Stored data
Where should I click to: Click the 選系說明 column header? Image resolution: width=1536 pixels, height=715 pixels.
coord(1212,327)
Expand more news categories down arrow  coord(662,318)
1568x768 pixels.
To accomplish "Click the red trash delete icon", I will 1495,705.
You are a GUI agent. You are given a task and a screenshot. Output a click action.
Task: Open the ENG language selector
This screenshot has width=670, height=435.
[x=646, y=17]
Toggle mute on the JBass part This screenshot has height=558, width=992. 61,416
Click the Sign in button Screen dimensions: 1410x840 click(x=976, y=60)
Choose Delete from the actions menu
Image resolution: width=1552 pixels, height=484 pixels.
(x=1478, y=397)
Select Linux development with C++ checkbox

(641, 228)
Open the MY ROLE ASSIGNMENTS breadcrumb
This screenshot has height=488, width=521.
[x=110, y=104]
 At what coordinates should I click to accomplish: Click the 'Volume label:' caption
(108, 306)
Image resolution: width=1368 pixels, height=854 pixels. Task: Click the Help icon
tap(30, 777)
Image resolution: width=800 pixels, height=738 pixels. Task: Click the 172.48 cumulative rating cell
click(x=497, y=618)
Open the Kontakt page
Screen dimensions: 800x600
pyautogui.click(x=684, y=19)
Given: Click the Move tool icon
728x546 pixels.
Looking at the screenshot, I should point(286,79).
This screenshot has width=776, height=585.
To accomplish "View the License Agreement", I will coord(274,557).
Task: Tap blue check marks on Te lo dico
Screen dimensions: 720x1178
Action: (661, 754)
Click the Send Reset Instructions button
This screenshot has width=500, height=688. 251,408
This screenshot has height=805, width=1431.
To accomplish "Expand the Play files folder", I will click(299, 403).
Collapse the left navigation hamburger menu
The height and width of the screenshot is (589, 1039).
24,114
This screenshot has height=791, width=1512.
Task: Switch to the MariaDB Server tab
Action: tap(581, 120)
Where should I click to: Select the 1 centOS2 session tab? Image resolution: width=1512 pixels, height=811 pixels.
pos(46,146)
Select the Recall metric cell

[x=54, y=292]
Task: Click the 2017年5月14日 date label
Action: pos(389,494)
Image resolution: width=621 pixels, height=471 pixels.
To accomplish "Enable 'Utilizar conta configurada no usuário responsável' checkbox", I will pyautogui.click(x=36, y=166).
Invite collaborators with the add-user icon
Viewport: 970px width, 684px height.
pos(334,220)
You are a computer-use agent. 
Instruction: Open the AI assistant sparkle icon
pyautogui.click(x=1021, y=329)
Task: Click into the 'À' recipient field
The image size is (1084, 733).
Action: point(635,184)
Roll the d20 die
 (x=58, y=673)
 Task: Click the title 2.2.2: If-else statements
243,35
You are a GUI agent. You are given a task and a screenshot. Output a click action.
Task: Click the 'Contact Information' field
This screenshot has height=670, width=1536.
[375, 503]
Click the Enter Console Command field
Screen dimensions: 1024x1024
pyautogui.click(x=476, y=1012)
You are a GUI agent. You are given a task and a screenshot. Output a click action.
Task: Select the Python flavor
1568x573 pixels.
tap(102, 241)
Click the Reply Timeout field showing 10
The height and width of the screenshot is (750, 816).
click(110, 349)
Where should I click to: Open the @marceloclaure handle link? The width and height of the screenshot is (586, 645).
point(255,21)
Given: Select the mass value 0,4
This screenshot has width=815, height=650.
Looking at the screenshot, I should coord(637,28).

EXERCISE
Copy the entries word for word. Start at the first line and end with the line containing "This screenshot has height=805, width=1431.".

WRITTEN REPLY
Where should I click to: Click the 選系說明 column header? Image resolution: width=1536 pixels, height=715 pixels.
coord(1212,327)
Expand more news categories down arrow  coord(662,318)
1568x768 pixels.
To accomplish "Click the red trash delete icon", I will 1495,705.
You are a GUI agent. You are given a task and a screenshot. Output a click action.
Task: Open the ENG language selector
This screenshot has width=670, height=435.
[x=646, y=17]
Toggle mute on the JBass part This screenshot has height=558, width=992. 61,416
Click the Sign in button Screen dimensions: 1410x840 click(x=976, y=60)
Choose Delete from the actions menu
Image resolution: width=1552 pixels, height=484 pixels.
(x=1478, y=397)
Select Linux development with C++ checkbox

(641, 228)
Open the MY ROLE ASSIGNMENTS breadcrumb
This screenshot has height=488, width=521.
[x=110, y=104]
 At what coordinates should I click to accomplish: Click the 'Volume label:' caption
(108, 306)
Image resolution: width=1368 pixels, height=854 pixels. Task: Click the Help icon
tap(30, 777)
Image resolution: width=800 pixels, height=738 pixels. Task: Click the 172.48 cumulative rating cell
click(x=497, y=618)
Open the Kontakt page
Screen dimensions: 800x600
pyautogui.click(x=684, y=19)
Given: Click the Move tool icon
728x546 pixels.
Looking at the screenshot, I should point(286,79).
This screenshot has width=776, height=585.
To accomplish "View the License Agreement", I will coord(274,557).
Task: Tap blue check marks on Te lo dico
Screen dimensions: 720x1178
Action: (661, 754)
Click the Send Reset Instructions button
This screenshot has width=500, height=688. 251,408
This screenshot has height=805, width=1431.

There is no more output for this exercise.